» TEXTE FOURNI:
----------------------------------------
Poète estonien (Tallinn 1942).

Principal artisan de la renaissance poétique des années 1960 en Estonie, c'est un poète aux visions fulgurantes, tantôt déployées en d'amples vers libres, tantôt contenues dans des formes rigoureuses et musicales. D'abord caractérisée par un lyrisme juvénile et optimiste (Lever l'ancre, 1962), sa poésie prend vite une dimension plus tragique (Viens toujours auprès de mes joies, 1964 ; Lumière de neige, noirceur de neige, 1966), avant de devenir ouvertement politique et contestataire (l'Adresse de l'expéditeur, 1989). Il est également l'auteur d'une pièce de théâtre allégorique (le Jeu de Cendrillon, 1969).

Runeberg (Johan Ludvig)

Poète finlandais de langue suédoise (Pietarsaari 1804 – Porvoo 1877).
----------------------------------------
» EXTRAITS D'ENREGISTREMENTS:
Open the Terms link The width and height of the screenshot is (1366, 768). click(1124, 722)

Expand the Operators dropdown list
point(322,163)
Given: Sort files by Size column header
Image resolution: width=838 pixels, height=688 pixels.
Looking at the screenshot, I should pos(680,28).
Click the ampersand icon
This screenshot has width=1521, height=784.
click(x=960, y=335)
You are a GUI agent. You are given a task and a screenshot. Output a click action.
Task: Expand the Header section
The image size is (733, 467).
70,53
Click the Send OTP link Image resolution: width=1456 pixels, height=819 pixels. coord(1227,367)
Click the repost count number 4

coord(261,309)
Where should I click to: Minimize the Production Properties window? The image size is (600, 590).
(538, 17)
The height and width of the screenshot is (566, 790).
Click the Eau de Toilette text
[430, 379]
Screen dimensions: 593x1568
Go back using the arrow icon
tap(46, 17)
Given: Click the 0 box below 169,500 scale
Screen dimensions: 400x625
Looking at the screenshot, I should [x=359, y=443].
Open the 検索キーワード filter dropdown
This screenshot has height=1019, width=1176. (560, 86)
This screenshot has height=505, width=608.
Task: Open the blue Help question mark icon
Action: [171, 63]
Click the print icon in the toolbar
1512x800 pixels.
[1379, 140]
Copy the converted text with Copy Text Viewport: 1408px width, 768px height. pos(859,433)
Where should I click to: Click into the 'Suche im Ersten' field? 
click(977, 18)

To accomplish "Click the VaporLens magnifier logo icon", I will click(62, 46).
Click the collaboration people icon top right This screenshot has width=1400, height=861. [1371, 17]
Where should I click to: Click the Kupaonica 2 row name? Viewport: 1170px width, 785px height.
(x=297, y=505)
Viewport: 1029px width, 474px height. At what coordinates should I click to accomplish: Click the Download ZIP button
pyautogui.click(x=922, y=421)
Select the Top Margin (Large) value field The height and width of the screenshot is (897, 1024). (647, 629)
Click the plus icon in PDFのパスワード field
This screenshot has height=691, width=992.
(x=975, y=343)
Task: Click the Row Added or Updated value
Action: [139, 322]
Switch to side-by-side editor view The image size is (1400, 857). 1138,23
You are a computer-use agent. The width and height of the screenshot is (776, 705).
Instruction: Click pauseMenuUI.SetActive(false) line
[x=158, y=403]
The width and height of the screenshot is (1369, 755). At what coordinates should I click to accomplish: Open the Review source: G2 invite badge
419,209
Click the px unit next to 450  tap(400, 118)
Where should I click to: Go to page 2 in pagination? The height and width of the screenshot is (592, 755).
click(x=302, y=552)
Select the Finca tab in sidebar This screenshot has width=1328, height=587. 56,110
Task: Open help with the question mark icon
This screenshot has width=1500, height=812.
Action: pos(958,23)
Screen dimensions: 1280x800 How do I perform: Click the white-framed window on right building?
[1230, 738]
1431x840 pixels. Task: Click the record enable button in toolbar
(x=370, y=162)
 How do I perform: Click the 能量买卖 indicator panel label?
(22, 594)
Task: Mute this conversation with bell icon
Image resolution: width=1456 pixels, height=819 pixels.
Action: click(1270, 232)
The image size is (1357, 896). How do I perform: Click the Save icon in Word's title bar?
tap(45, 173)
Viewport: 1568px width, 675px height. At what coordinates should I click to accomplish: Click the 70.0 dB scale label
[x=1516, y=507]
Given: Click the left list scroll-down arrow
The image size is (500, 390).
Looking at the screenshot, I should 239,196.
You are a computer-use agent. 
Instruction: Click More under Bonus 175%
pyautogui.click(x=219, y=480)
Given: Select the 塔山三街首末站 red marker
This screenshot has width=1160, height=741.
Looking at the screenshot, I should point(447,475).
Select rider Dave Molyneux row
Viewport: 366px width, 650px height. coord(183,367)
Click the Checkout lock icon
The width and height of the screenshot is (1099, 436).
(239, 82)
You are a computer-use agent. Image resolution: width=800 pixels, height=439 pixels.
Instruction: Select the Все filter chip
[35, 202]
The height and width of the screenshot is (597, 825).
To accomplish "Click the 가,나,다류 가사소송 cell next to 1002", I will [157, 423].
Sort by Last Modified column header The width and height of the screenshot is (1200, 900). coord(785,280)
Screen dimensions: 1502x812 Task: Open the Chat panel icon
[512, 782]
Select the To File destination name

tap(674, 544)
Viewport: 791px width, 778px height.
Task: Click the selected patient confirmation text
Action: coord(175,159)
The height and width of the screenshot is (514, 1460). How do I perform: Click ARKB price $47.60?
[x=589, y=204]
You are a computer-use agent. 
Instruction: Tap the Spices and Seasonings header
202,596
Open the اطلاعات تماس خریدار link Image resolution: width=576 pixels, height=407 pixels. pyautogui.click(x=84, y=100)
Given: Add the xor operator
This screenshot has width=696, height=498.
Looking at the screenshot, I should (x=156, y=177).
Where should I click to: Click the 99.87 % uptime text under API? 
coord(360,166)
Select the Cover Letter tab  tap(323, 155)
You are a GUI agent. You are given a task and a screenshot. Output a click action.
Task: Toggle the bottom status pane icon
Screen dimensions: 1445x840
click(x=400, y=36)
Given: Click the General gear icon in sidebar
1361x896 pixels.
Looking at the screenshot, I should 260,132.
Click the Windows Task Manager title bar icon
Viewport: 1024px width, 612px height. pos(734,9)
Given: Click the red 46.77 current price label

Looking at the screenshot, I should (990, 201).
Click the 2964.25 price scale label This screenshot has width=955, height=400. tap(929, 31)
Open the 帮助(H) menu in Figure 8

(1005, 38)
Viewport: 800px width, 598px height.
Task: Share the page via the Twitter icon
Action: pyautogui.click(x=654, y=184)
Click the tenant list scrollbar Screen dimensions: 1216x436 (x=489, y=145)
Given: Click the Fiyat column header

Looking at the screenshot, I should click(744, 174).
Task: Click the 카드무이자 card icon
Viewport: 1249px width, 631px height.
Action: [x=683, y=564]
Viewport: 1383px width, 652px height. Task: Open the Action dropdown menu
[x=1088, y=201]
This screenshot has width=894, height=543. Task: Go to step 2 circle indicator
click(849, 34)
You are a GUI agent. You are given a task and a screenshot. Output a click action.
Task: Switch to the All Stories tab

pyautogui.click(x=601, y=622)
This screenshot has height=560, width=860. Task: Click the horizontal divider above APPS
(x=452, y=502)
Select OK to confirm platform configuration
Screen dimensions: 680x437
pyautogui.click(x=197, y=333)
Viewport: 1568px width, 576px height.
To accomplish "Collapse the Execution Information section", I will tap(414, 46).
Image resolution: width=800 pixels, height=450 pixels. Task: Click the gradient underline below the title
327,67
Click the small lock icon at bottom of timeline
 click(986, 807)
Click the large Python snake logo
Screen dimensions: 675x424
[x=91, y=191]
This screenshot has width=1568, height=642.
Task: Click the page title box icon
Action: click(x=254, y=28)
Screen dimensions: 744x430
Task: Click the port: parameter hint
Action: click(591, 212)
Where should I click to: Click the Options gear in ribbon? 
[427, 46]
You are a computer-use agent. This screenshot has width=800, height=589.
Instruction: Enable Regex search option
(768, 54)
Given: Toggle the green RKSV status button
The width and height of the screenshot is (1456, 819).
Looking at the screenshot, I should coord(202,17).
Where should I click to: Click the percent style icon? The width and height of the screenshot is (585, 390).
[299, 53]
----------------------------------------
» CONSIGNE 1: Relevez dans la notice sur le poète estonien tous les titres d'œuvres cités, chacun avec son année.
» CONSIGNE 2: D'après le texte fourni, dans quelle langue écrivait Runeberg ?

» RÉSULTAT DE L'EXERCICE 1:
- Lever l'ancre (1962)
- Viens toujours auprès de mes joies (1964)
- Lumière de neige, noirceur de neige (1966)
- le Jeu de Cendrillon (1969)
- l'Adresse de l'expéditeur (1989)

» RÉSULTAT DE L'EXERCICE 2: En suédois.